The WWW documents often present structured information that consists of multiple pieces of data of different kinds together with certain relationships among them. A typical example may be a conference programme that consists of speech titles, times, places and author names. However, the relationships are often not explicitly described in the document content. They are expressed by different, mostly visual means and the human reader is expected to interpret the visual presentation of the content appropriately in order to assign for example the appropriate author and time to a speech title.
Existing approaches to structured information identification in web documents are usually based on an analysis of a larger set of documents that follow the same presentation guidelines. Then, based on a set of sample documents, we may infer a set of rules that may be later applied to other documents that follow the same guidelines. However, this does not solve a very frequent situation when we have a set of documents where each one comes from a different author and follows a different presentation style.
Let’s consider two conference programmes presented in Figure 1. Both documents provide information about conference sessions, starting times, and the titles and authors of the individual presentations. However, this information is presented differently regarding the content layout, order of the individual data fields, colors and other properties and only a single exemplar of each such document is available. Moreover, the document formats may be different (for example, the HTML or PDF documents may be used).
Figure 1. Different presentation styles of conference programmes
Despite of the different formats, for a human reader, the presented relationships between the content elements remain the same and they correspond to the structure shown in Figure 2. In this example, both documents assign some times and sessions to the individual speech titles and authors. These relationships are presented visually by different font properties, indentation and other means that allow the reader to interpret the relationships without reading the text or even without understanding the used language. We may expect that these logical relationships are similar in all the conference programmes independently on how they are actually presented. Generally, we may expect that the documents presenting data of the same topic will share the same logical relationships between the individual content elements although presented in different ways. To give more examples: Published articles present the relationships between their title, authors, date of publication or even the sections and subsections. Timetables represent the relationships between the lines, places and times, etc.

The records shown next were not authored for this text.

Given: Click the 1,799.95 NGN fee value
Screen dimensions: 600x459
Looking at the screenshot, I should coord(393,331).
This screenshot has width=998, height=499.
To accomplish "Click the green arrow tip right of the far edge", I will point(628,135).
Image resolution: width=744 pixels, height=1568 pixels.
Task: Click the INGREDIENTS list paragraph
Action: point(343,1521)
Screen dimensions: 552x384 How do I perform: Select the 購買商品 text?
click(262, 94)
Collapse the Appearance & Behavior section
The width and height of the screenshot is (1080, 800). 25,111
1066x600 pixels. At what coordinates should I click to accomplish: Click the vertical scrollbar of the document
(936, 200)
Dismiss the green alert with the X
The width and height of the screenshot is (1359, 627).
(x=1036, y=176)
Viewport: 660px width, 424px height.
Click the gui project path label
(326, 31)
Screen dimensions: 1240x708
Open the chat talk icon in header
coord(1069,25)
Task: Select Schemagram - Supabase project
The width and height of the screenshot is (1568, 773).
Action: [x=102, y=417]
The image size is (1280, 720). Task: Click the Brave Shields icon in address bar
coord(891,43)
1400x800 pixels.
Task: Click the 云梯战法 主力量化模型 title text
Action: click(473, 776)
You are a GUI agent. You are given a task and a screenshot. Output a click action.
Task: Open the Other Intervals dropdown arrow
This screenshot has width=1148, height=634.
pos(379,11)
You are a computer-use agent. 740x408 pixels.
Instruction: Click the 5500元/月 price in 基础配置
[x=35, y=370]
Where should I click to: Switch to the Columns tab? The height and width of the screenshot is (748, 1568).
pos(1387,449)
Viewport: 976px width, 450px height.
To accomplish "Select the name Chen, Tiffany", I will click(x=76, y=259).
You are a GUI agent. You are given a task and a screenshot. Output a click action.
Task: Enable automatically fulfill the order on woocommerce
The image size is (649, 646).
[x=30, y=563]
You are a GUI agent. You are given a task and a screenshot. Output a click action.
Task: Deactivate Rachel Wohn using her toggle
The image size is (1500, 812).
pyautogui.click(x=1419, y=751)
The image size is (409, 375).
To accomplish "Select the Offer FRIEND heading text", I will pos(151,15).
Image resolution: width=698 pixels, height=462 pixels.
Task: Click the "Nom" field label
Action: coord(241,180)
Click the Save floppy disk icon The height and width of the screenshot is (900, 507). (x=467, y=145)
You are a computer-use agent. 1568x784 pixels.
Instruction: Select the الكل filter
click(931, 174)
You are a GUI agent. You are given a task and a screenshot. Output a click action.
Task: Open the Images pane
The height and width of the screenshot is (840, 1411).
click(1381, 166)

Figure 2. Expected logical structure of a conference programme
In this paper, we propose a hierarchical logical relationship model that explicitly models the intra-document logical relationships that may be obtained by interpreting the visual presentation of the contents. This model has applications in information extraction, retrieval and other areas. Moreover, we address the problem of the automatic discovery of the logical relationships in a document. We analyze the visual presentation and content features that can be examined in order to obtain the logical relationship model. Lastly, we evaluate the proposed approach on real-world documents and we show that it can give comparable results for different document from various sources.